[What is required]: Every line from the line containing "Image resolution: width=1600" through the end of the data is to be reproduced exactly, excluding pictures.

[Stored items]:

====

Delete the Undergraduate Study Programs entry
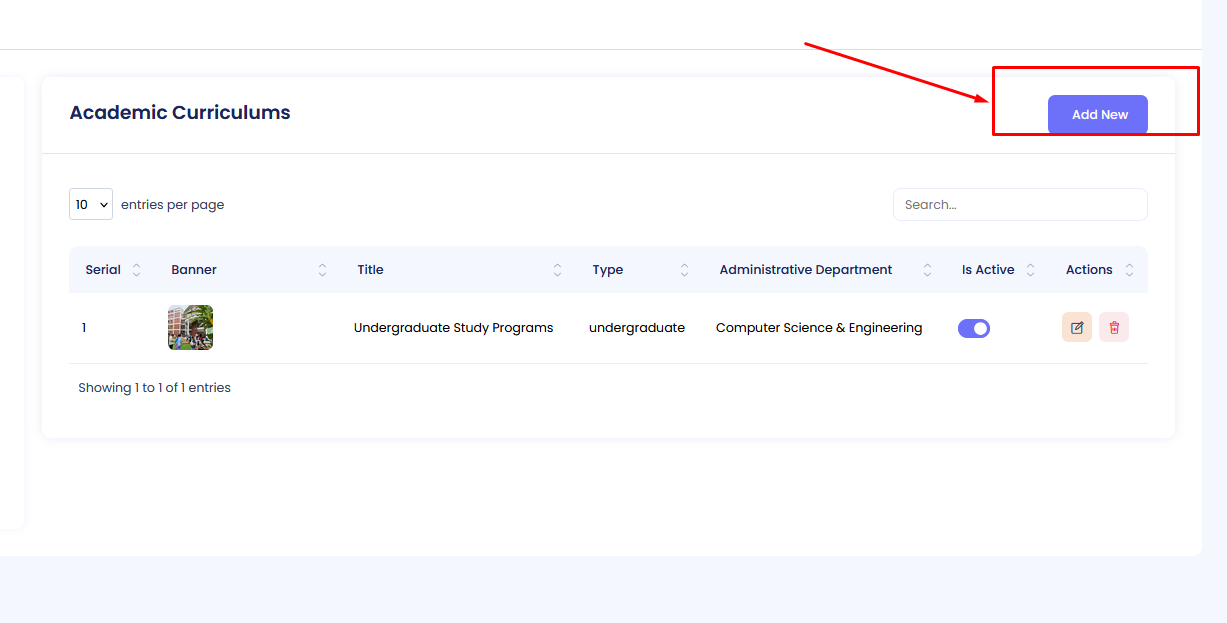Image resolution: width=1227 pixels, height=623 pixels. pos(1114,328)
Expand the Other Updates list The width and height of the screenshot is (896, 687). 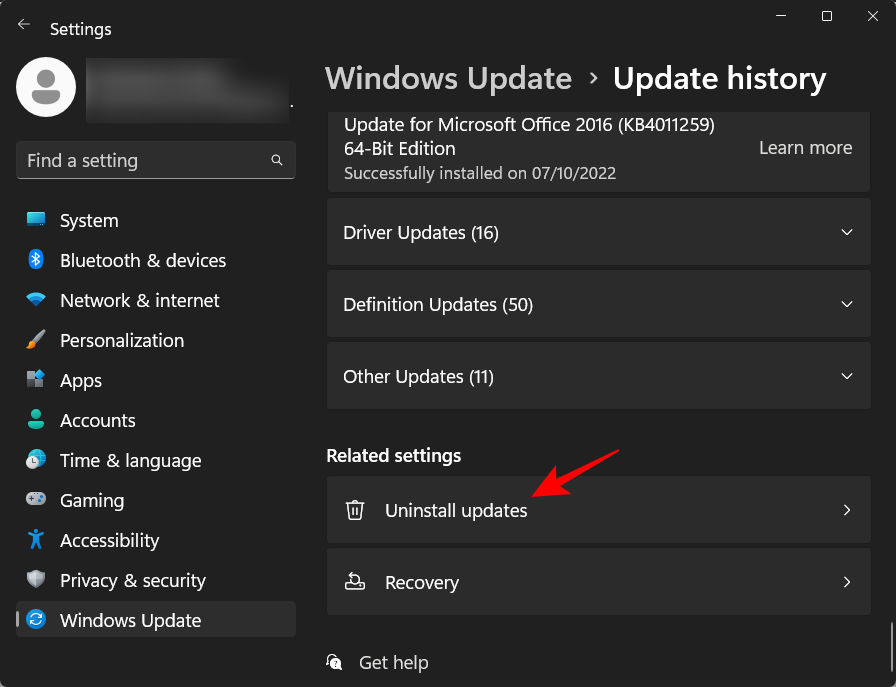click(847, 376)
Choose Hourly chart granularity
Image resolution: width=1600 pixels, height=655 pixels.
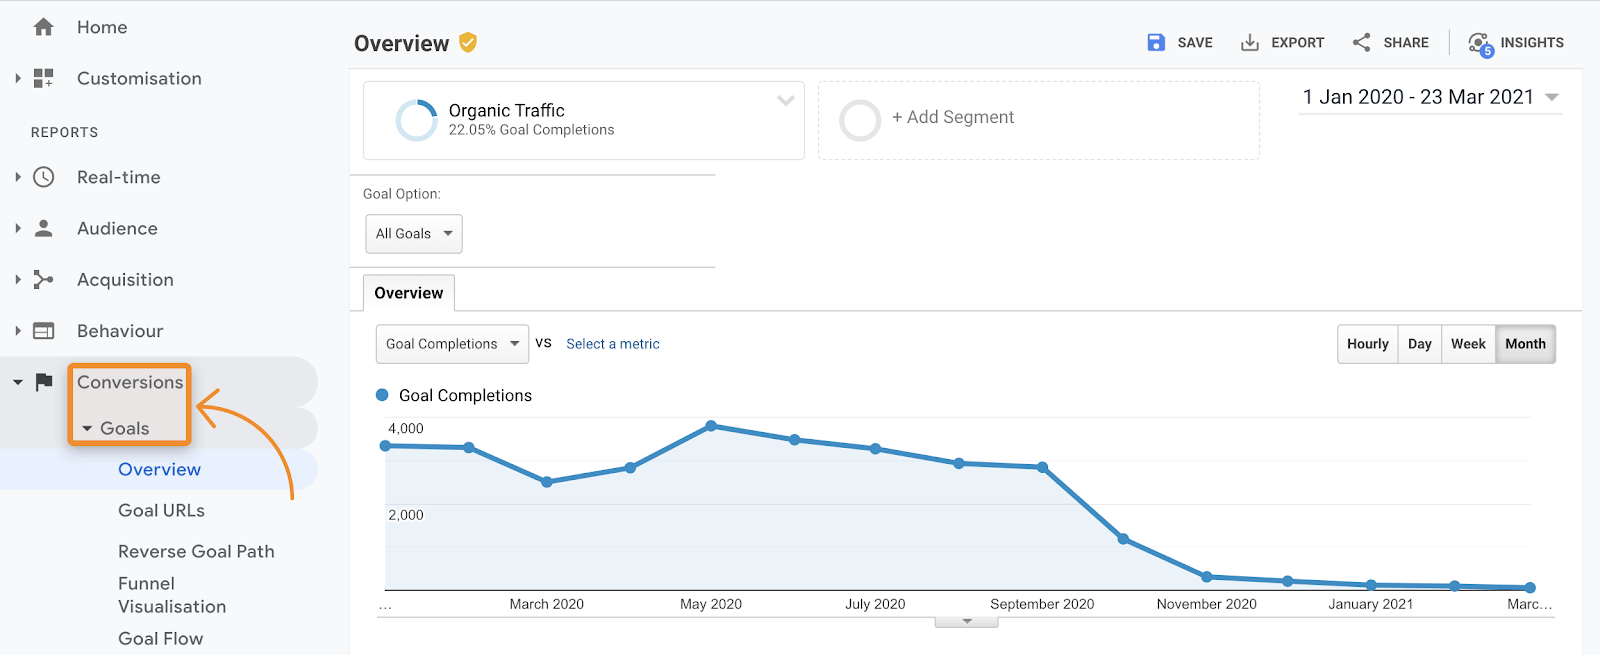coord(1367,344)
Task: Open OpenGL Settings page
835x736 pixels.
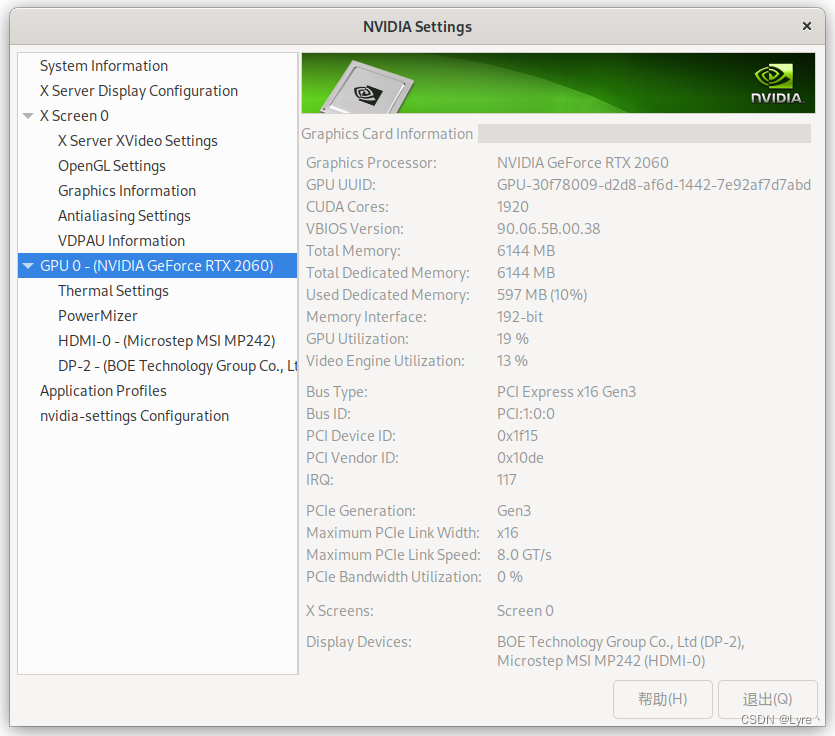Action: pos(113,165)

====

[The answer]:
Image resolution: width=1600 pixels, height=655 pixels.
coord(1367,344)
Task: Open OpenGL Settings page
835x736 pixels.
Action: pos(113,165)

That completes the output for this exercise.